Simple acoustic guitar accessories can prolong the life of your instrument and keep it sounding and looking great; read on…
Guitar Accessories Are Essential
I don’t know how many times one friend or another has complained about the action and tone of his acoustic guitar. One look and the problem is obvious: he refuses to spend $15 to buy a humidifier. Duh!? You would think he would get it, but for some reason, refuses.
You need to know how to find the best acoustic guitar accessories to ensure that your guitar gives you many years of enjoyment. Think about it: you are spending all this time and money learning how to practice and play acoustic guitar, it only makes sense to take care of it.
Spend a little to save a lot
Here is a simple 4 step plan you can use to treat your guitar right—you will be glad you did!
1. Invest in a hard shell case. This took me years to actually do because I was cheap. I was also rather stupid. It took some big cracks in the body to get my attention and a very persistent friend before I sprung the $75 to buy a case. My nice Washburn Special Edition acoustic guitar is well worth the small investment in a case!
True, a gig bag is helpful, but they also give a false sense of security. They protect the instrument from quite a bit of damage, but do very little when it comes to more dramatic things like dropped objects, somebody stepping on it, or packing in a car.
Where do you keep your guitar?
My daughter used to have a bad habit of leaving her Baby Taylor acoustic guitar lying around on the floor. Talk about inviting disaster! She has had it repaired a number of times for the damage of drying out in the winter as well, but that is a different topic!
2. Spend the money on a guitar humidifier. This is probably the most overlooked acoustic guitar accessory to keep your instrument in good condition, despite the fact they only cost about $15! You do have to periodically add water, but that takes about one minute.
A lot of bad things can happen if you do not use a humidifier in your case. Your neck will bow and it will go out of tune. The frets up the neck will also be out of tune, giving a dissonant sound to your playing.
Rcommended: Oasis Guitar Humidifier
Worse yet, the sides will separate from the top and bottom, the back or top will crack, or the bridge will come right off the body. Your acoustic strings are stretched very tightly, which puts a lot of stress on the wood and glue that holds the thing together. When it dries out, you can be sure something bad will happen, sooner or later.
Recommended Guitar Brands
Tip Number 3
3. Pay attention to where you keep it: temperature changes are almost as bad as drying out. Never store your instrument near a heater or wood stove. I used to hang my guitar on a hook on the wall, but this just didn’t work out at all. The wood stove dried it out and the wall next to it was quite cold at night.
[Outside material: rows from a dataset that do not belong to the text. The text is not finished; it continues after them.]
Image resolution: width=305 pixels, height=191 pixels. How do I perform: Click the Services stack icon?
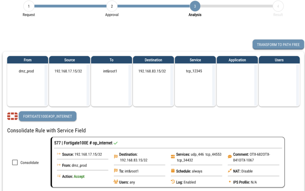coord(173,156)
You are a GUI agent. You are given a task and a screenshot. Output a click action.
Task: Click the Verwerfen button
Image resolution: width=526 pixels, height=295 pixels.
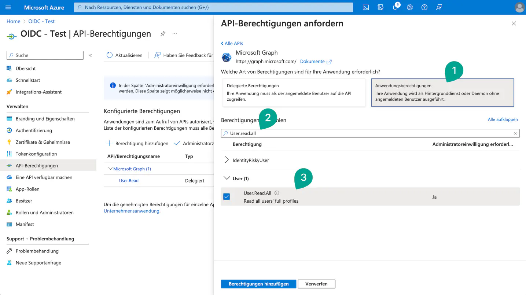click(316, 284)
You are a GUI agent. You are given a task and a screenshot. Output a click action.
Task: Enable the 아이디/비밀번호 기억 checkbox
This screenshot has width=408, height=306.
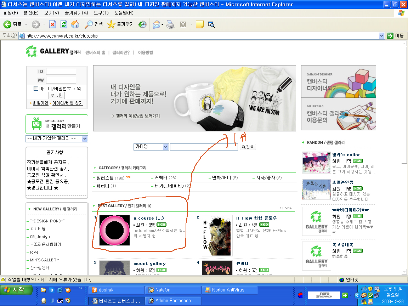coord(36,89)
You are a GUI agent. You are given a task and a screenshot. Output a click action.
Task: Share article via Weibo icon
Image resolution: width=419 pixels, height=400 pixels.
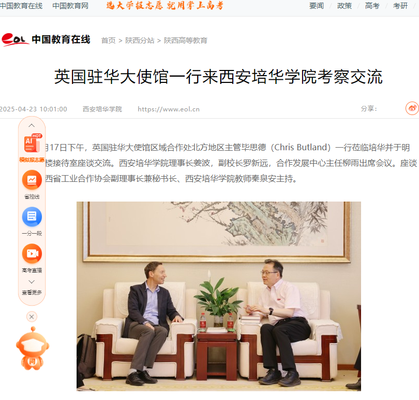[412, 108]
Do not lean your guitar up against the wall, as if it were balanced there. You can be sure that somebody will bump it and it will crash to the floor, while you look on in guilty horror! A guitar stand is one of the best good acoustic guitar accessories.
Whatever you do, do not leave it lying on the floor. Sooner or later, most likely sooner, it will get stepped on. It’s pretty hard to learn to play guitar if your instrument is in pieces!
4. Take a beater guitar to the beach or camping, not your good one. It might be tempting to take your favorite one along, but you will be much more comfortable using the old beater. It may not sound as good and might be harder to play, but that’s why it is a beater!
I used to have a nice Epiphone guitar that developed a huge crack down the back because I took it in and out during the winter-without a case. You can always get a beginner guitar for bumming around use.